И все же, если предрассудки оставались старыми, дома строили новые… После реформы 1861 года вместе с остальной Москвой меняется и внешний вид Замоскворечья, и жизненный уклад его обитателей. Сады вырубаются, деревянные домики уступают место богатым особнякам либо многоэтажным доходным домам. Исчезают понемногу и дореформенные типы Островского: картуз и старомодный цилиндр сменились котелками, долгополый сюртук – смокингом и визиткой, вместо сапогов бутылками появились американские щиблеты, вместо окладистых бород – бритые лица, или по-европейски подстриженные эспаньолки, или буланже. Ушли в прошлое и знаменитые купеческие выезды. Замоскворечье стало обзаводиться учебными заведениями, однако на правом берегу реки была основана лишь шестая по счету гимназия в Москве. Появилось и высшее учебное заведение – Коммерческий институт (впоследствии Институт народного хозяйства имени Г.В. Плеханова), на который купцы не жалели денег, приглашая выдающихся профессоров и преподавателей.
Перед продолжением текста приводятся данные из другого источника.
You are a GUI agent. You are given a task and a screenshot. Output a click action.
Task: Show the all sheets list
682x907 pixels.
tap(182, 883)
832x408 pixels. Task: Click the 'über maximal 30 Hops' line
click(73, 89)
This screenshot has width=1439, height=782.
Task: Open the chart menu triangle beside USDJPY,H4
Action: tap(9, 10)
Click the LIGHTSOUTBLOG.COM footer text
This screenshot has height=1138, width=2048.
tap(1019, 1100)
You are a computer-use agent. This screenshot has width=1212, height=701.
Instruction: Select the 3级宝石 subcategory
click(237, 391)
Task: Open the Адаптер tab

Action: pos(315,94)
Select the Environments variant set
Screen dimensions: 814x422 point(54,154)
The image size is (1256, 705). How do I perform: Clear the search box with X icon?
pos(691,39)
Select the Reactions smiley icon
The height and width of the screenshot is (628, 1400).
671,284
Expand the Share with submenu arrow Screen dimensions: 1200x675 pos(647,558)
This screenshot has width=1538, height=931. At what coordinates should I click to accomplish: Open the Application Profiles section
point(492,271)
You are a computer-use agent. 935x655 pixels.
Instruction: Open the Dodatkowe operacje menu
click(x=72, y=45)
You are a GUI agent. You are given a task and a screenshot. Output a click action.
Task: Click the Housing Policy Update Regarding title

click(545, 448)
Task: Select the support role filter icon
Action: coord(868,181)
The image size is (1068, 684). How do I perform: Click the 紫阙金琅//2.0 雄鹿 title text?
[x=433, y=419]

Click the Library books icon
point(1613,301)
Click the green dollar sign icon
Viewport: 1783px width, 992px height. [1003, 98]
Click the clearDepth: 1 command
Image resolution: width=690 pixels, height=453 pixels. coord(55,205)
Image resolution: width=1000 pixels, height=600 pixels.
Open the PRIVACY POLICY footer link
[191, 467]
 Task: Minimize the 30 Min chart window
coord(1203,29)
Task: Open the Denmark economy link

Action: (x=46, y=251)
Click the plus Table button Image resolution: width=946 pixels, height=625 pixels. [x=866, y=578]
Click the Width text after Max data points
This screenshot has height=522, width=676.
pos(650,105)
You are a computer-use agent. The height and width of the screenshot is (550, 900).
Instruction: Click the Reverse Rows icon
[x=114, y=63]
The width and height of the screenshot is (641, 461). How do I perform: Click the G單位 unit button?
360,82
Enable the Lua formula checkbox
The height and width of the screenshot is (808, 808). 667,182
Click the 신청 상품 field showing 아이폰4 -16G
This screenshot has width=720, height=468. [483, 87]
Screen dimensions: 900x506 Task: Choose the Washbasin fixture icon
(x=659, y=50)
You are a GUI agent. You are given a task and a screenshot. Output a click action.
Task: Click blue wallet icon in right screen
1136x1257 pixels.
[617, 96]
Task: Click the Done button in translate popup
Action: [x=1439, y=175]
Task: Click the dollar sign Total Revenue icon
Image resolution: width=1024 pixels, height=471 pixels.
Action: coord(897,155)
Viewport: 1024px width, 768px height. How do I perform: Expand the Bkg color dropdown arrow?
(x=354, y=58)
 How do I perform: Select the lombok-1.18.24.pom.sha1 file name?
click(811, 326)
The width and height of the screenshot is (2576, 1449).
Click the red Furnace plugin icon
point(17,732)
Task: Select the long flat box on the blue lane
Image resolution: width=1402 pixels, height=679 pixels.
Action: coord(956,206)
Замоскворечье в старину тяготело к Большой Ордынке: самые пышные его церкви и богатые дома сосредоточены на этой улице и в прилегающих к ней переулках. Когда-то, до прорытия канала, Большая Ордынка выходила на реку против кремлевской Константино-Еленинской башни, и с улицы открывался вид на Кремль. Но его еще в прошлом веке загородило Софийское подворье – самое большое здание своего времени в Москве. Оно служило отчасти гостиницей, отчасти складским помещением и было построено откупщиком-миллионером Кокоревым. Отсюда и прозвание подворья – Кокоревка. Этот предприниматель – характерная фигура периода бурного развития капитализма в России. Родом из крестьян, он составил себе крупное состояние на винных откупах, был не чужд прогрессивных течений своего времени и оставил след в истории русской общественности. На обеде литераторов в Купеческом собрании 28 декабря 1857 года, устроенном по поводу высочайшего рескрипта Назимову, положившего начало освобождению крестьян от крепостной зависимости, Кокорев должен был произнести речь о необходимости свободного труда для успешного развития хозяйственной жизни России. Правда, выступить ему не удалось: «отец» Москвы граф Закревский, сановник старого закала, не мог допустить «митинга» и распространения либеральных идей, тем более позволить возвысить голос представителю третьего сословия, и он запретил Кокореву выступить. Речь его напечатал Катков в «Русском вестнике». Она произвела огромный эффект и была справедливо расценена, как смелый призыв покончить с закрепощением земледельцев.

В конце прошлого века Большая Ордынка была обстроена невзрачными домиками, в которых помещались мелкие лавки, трактиры, постоялые и извозчичьи дворы. В старину же весь район улицы принадлежал Кадашевской слободе и назывался Кадашами. Название далеко не ясное: существует догадка, что «кадаши» значит – бондари (от слова кадь, кадка), которые были поселены здесь, по соседству с садовниками и огородниками для надобностей царского Сытного двора. Такому толкованию противоречит свидетельство Г.К. Котошихина, писавшего в XVII веке, что Кадашевская слобода принадлежала приказу царицыной Мастерской палаты: кадашевцы были ткачами «белой казны», «хамовниками». У Каменного моста, построенного в 1658 – 1661 годах, стоял обширный каменный Кадашевский ткацкий двор.